MS consolida legado histórico no combate à violência contra a mulher com integração inédita entre poderes


Estado, Judiciário, Ministério Público e entidades parceiras fortalecem rede de proteção com ações integradas e tecnologia para salvar vidas

 

Mato Grosso do Sul apresentou oficialmente, nesta quinta-feira (14), um conjunto de medidas que marca um novo capítulo no combate à violência contra a mulher no Estado. O trabalho, fruto da união entre Governo, Tribunal de Justiça, Ministério Público, Defensoria Pública e Prefeitura de Campo Grande, representa um legado histórico de integração institucional, promovendo mudanças estruturais, operacionais e culturais desde fevereiro deste ano.

O evento reuniu representantes de todas as esferas da rede de proteção, que apresentaram avanços conquistados em 2025, como a modernização de procedimentos, ampliação de atendimentos, uso de inteligência artificial, fortalecimento de políticas públicas e execução de programas de prevenção e acolhimento.

Para o governador em exercício, José Carlos Barbosa (Barbosinha), a mobilização conjunta só foi possível pela compreensão de que não há espaço para protagonismos quando o objetivo é salvar vidas.

“O que vimos hoje é a prova de que, sem união, nada acontece. Passamos de um cenário precário para a era da digitalização, com sistemas integrados entre Governo e Judiciário, atendimentos mais céleres e ações preventivas que já apresentam resultados concretos. Nosso agradecimento vai a todos os poderes e instituições que compreenderam a urgência dessa mudança”, destacou.

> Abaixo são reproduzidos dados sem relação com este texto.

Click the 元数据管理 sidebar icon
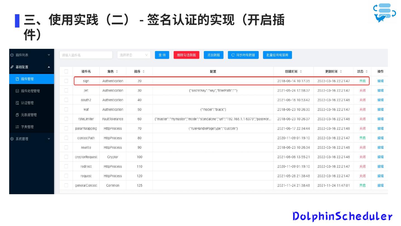 17,115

A Secretaria de Justiça e Segurança Pública apresentou números expressivos: entre abril e julho, o atendimento às vítimas quase dobrou — de uma média de 70 para 138 casos por mês. Medidas como a tarja lilás no SIGO, a medida protetiva eletrônica e a tramitação 100% digital de inquéritos e autos de prisão em flagrante reduziram processos que antes levavam até 48 horas para menos de um minuto.

Na Casa da Mulher Brasileira de Campo Grande, primeira do país, a parceria entre Estado e Prefeitura garantiu gestão compartilhada, revisão de fluxos e protocolos, criação da Ouvidoria da Mulher e ampliação das equipes psicossociais. Entre as inovações, está a presença de psicopedagogas na brinquedoteca para identificar sinais de violência em crianças, além do Botão da Vida, dispositivo conectado ao sistema de monitoramento da Guarda Civil Metropolitana, com tempo médio de resposta de 3 a 5 minutos.

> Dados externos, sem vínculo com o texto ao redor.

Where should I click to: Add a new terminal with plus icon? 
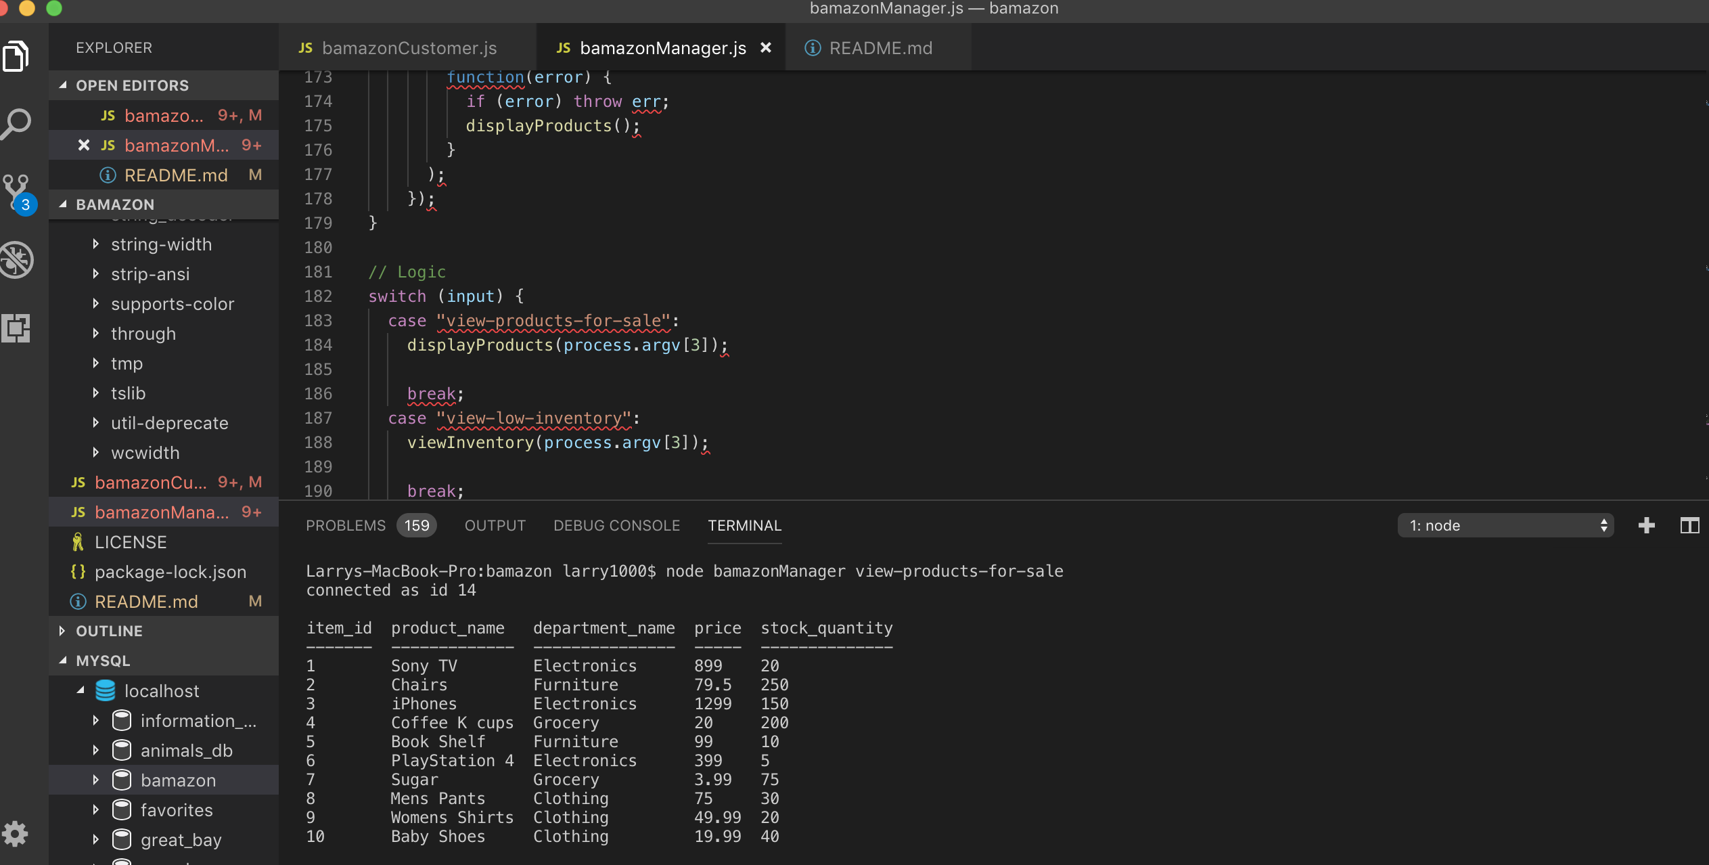1647,525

O Ministério Público implementou o Alerta Lilás, ferramenta virtual que monitora reincidentes em violência doméstica, e criou a 78ª Promotoria de Justiça na Casa da Mulher Brasileira. “Não podemos esperar pela próxima vítima. A integração que construímos é para salvar vidas hoje”, afirmou o promotor Izonildo Gonçalves de Assunção Júnior.

A Defensoria Pública dobrou o número de equipes e estendeu o atendimento até as 19h, com plantão 24h para casos urgentes. O resultado foi um aumento de 61% nos atendimentos e de 47,7% na distribuição de ações judiciais. “Mais do que orientação jurídica, estamos garantindo que cada mulher tenha seus direitos assegurados de forma humanizada e integrada”, destacou o defensor-público geral Pedro Paulo Gasparini.

O Tribunal de Justiça inaugurou a 4ª Vara de Violência Doméstica, criou o Monitor da Violência contra a Mulher, regulamentou intimações eletrônicas e reduziu o prazo de cumprimento de medidas protetivas para até 48 horas. A integração inédita entre os sistemas SIGO e SAGE já permitiu tramitar 2.687 medidas protetivas de urgência em até três horas.

Proteção social e fortalecimento da autonomia feminina

A Secretaria de Estado de Assistência Social e Direitos Humanos incluiu os primeiros órfãos do feminicídio no programa Recomeços, com auxílio mensal para custeio de moradia, alimentação e acompanhamento psicológico. Já a Secretaria de Cidadania ampliou o CEAMCA para 12 municípios, fortaleceu o Recomeços e o EJA Mulher, e lançou o Programa Protege, que integra prevenção, acolhimento e capacitação profissional.